My friend Catherine preserves blueberries in this sweet and tangy sauce. It is so lovely to make these pickled fruits and keep them for Christmas to give as gifts or to serve alongside a selection of cheeses. It's also delicious with duck.
Make a spice bundle by placing the cinnamon sticks, cloves and allspice berries in the centre of a 30cm square piece of muslin cloth. Gather the edges of the muslin together and tie with kitchen string to secure. Place spice bundle into a large saucepan and pour in the vinegar. Bring to a simmer over medium heat; cook for 5 minutes. Stir blueberries into the vinegar; cook until heated through, about 5 minutes. As the blueberries heat, gently shake the pot. Do not stir to avoid breaking the berries. Remove from heat, cover, and let stand at room temperature for 8 to 12 hours.
Pour berries and liquid into a colander or sieve set over a bowl. Remove spice bundle. Transfer berries to hot, sterilised jam jars; reserve the liquid. Return liquid to saucepan and place over high heat.
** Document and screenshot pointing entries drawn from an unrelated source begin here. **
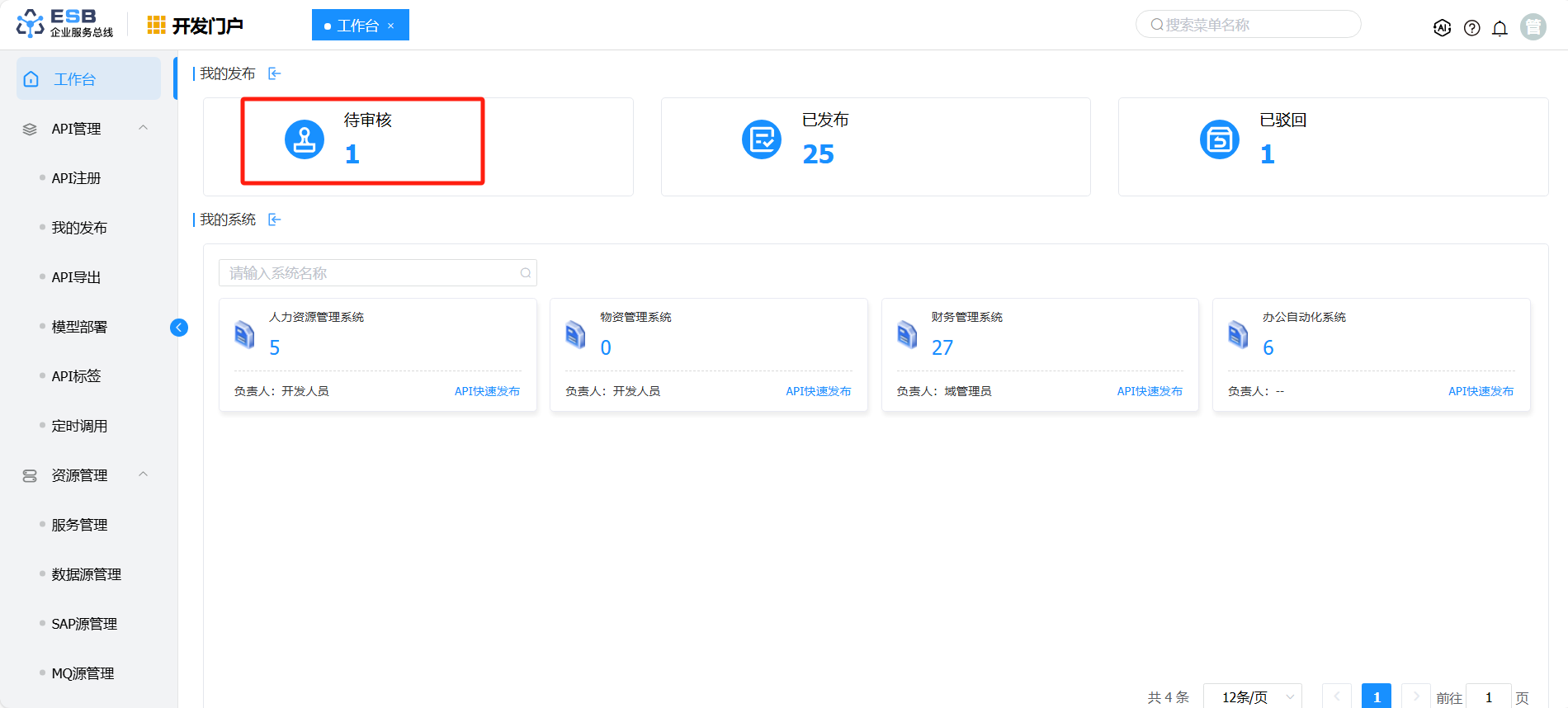Screen dimensions: 1568x708
Task: Click the published checklist icon
Action: coord(761,139)
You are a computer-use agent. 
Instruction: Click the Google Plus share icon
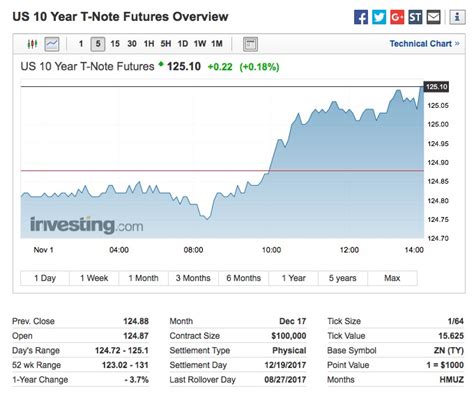pos(397,17)
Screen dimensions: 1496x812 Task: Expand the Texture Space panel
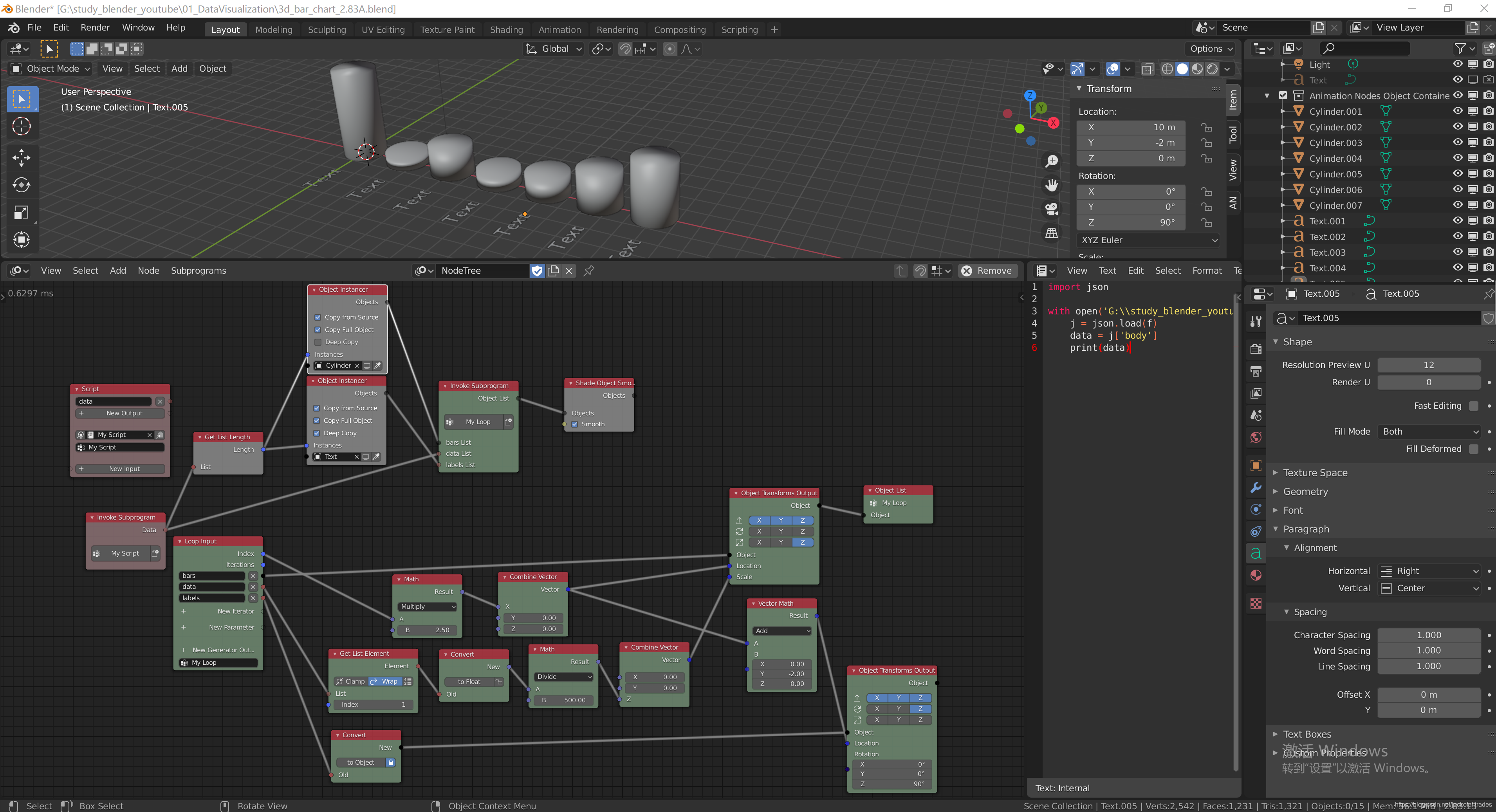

Stir in the granulated and brown sugar; bring to the boil. Boil until thickened, about 4 minutes.
Ladle hot syrup over berries, stopping about 1cm from the top of the jars. Wipe the rims of the jars with kitchen paper to remove any jam residue. Close and seal the jars with sterilised lids.
Place a rack in the bottom of a large pot and fill halfway with water. Bring to the boil over high heat, then carefully lower the jars into the pot. Leave about 5cm space between the jars. Pour in more boiling water if necessary until the water level is at least 2.5cm above the tops of the jars. Bring the water to a rolling boil, cover the pot, and process for 15 minutes.